In terms of progress towards the 2025 interim targets for hepatitis B, none of the four countries with sufficient data are currently meeting the 2025 interim diagnosis target of having 60% of all people living with chronic HBV diagnosed. Five countries provided estimates on the proportion of individuals with chronic HBV infection who had either decompensated cirrhosis and/or hepatocellular carcinoma at the time of diagnosis, with estimates ranging from 1.6% to 17%. Although data from a few countries on numbers tested over time show increasing trends, the overall data indicate that many cases of hepatitis B remain undiagnosed and that high numbers of people with chronic hepatitis B are diagnosed late in the course of their infection, indicating that further efforts are needed to scale up testing and link cases to care.

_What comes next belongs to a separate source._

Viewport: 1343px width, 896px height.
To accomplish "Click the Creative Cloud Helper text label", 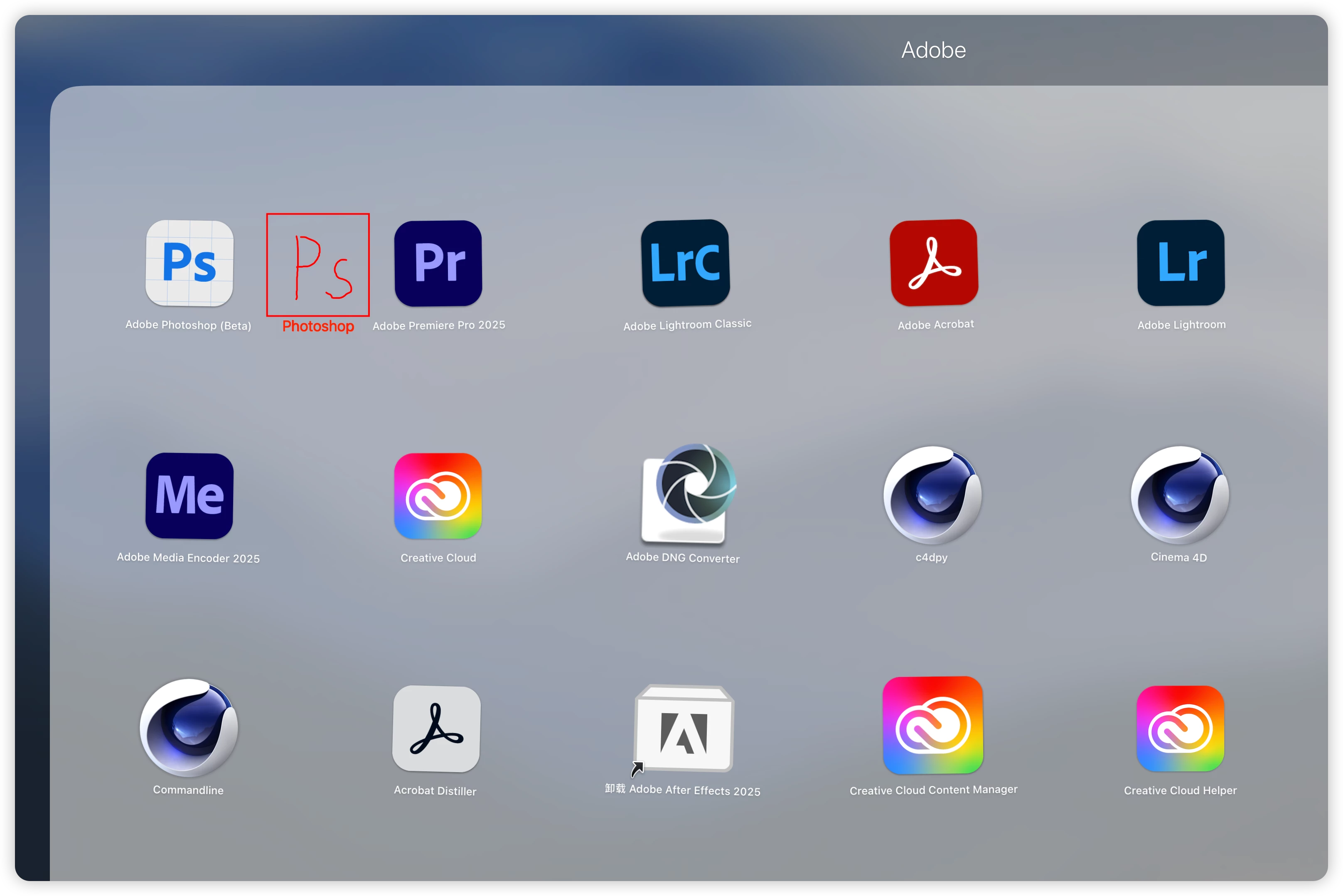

For the other stages along the HBV continuum of care, including linkage to care, viral suppression, and retention in care among individuals who are ineligible for treatment, the data were also limited, and while this restricts a clear assessment of progress towards the targets it highlights a clear need to improve data reporting. None of the four reporting countries are meeting the interim target of 50% of all people living with chronic HBV receiving antiviral treatment, and while only three countries were able to provide data on the proportion of patients receiving antiviral treatment who are achieving viral suppression, in all three countries viral suppression was high, ranging from 79% to 100%.

For hepatitis C, data availability along the continuum of care was generally greater compared to hepatitis B, but assessing progress towards the targets remains challenging due to gaps in the data and issues with data quality. Only four countries reported complete data to assess progress towards the diagnosis target, of which three countries achieved the 60% diagnosed target. As with hepatitis B, early diagnosis of infection is important to link individuals with chronic HCV to care in order to minimise long-term complications. Data were provided from eight countries on decompensated cirrhosis or hepatocellular carcinoma at the time of diagnosis, and while some estimates were old there was variation across the region, with estimates up to 17% in one country, indicating an urgent need for scaling up testing. None of the five reporting countries are currently meeting the 2025 interim target of 50% of all people living with chronic HCV infection cured. The main reason countries do not meet this target is that a high proportion of the cases of chronic HCV are remaining undiagnosed. Further efforts are also needed to scale up treatment, as data indicated that many diagnosed cases had not been linked to care.